Je croirois que ce seigneur, pressé par les intrigues des Espagnols, et ennemi des prétentions de la cour de Madrid, qu’il étoit cependant obligé de ménager, vouloit leur nuire en feignant de la servir. Il se cacha sous le nom du parlement, et se servit du crédit de cette compagnie pour faire échouer les projets de l’Espagne, ou du moins pour y opposer un obstacle de plus. Il est vrai que les historiens ne disent point que le parlement fût invité par le duc de Mayenne à donner cet arrêt qui l’élevoit au-dessus des états; mais doit-on en être surpris? Le mystère le plus profond devoit être l’ame de cette opération, pour qu’elle produisît l’effet qu’on en attendoit, Mayenne ne s’adressa sans doute qu’aux principaux membres du parlement qui lui étoient dévoués; et tout son artifice auroit été perdu pour lui, si on eût su qu’il avoit sollicité un arrêt contraire aux intérêts de l’Espagne. Ne voit-on pas que cet arrêt est dicté par le duc de Mayenne? C’est pour lui ouvrir le chemin du trône que le parlement en veut écarter les étrangers. Si cette compagnie n’eût pas été conduite par ce motif secret, si elle eût été véritablement attachée à l’ordre de succession, en ne voulant cependant rien faire qui pût préjudicier à la religion catholique, pourquoi ne se seroit-elle pas expliquée d’une manière plus claire? Pourquoi n’auroit-elle parlé que confusément du successeur de Henri III ou du cardinal de Bourbon? Tous les princes de la maison royale n’étoient pas hérétiques et relaps; et si l’arrêt du parlement n’eût pas été l’ouvrage de l’intrigue, il auroit nommé le prince que les lois appeloient au trône.

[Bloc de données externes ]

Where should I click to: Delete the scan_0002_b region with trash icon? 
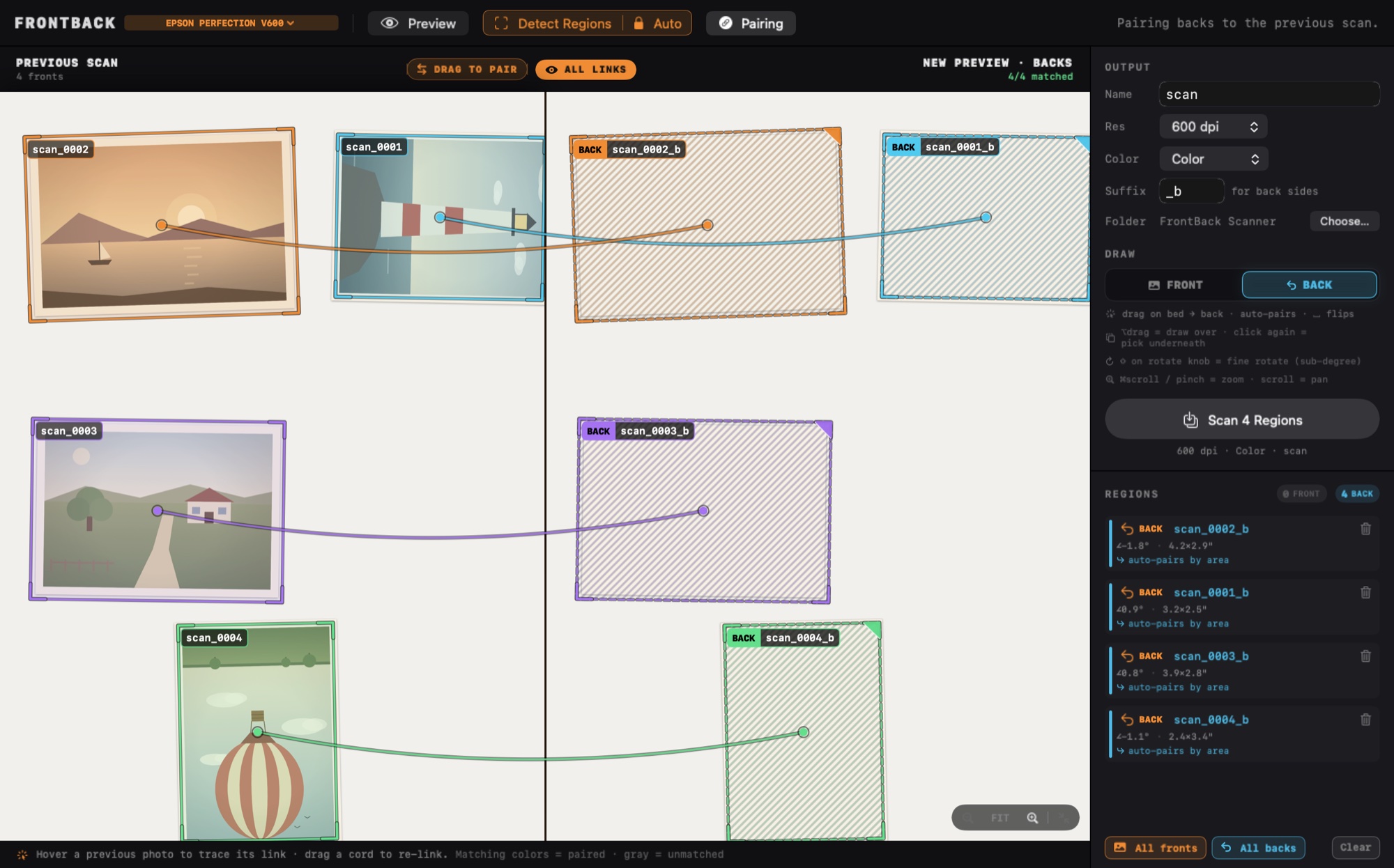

Les historiens disent que le duc de Mayenne fut extrêmement irrité de l’arrêt et de la députation du parlement: ils devoient dire seulement qu’il eut l’art de le paroître. Dans un temps où le mensonge, l’intrigue et la fourberie étoient l’ame de la politique, étoit-il si rare et si difficile d’emprunter des sentimens contraires à ceux qu’on avoit en effet? Pour ne se pas brouiller avec les Espagnols, pour ralentir leurs démarches, pour ménager ses propres partisans, pour persuader aux Parisiens mêmes que l’arrêt du parlement étoit une bien plus grande importance qu’il n’étoit, Mayenne ne devoit-il pas feindre une colère qu’il n’avoit pas? S’il eût été véritablement irrité, pourquoi n’auroit-il pas cherché à soulever les états contre le parlement?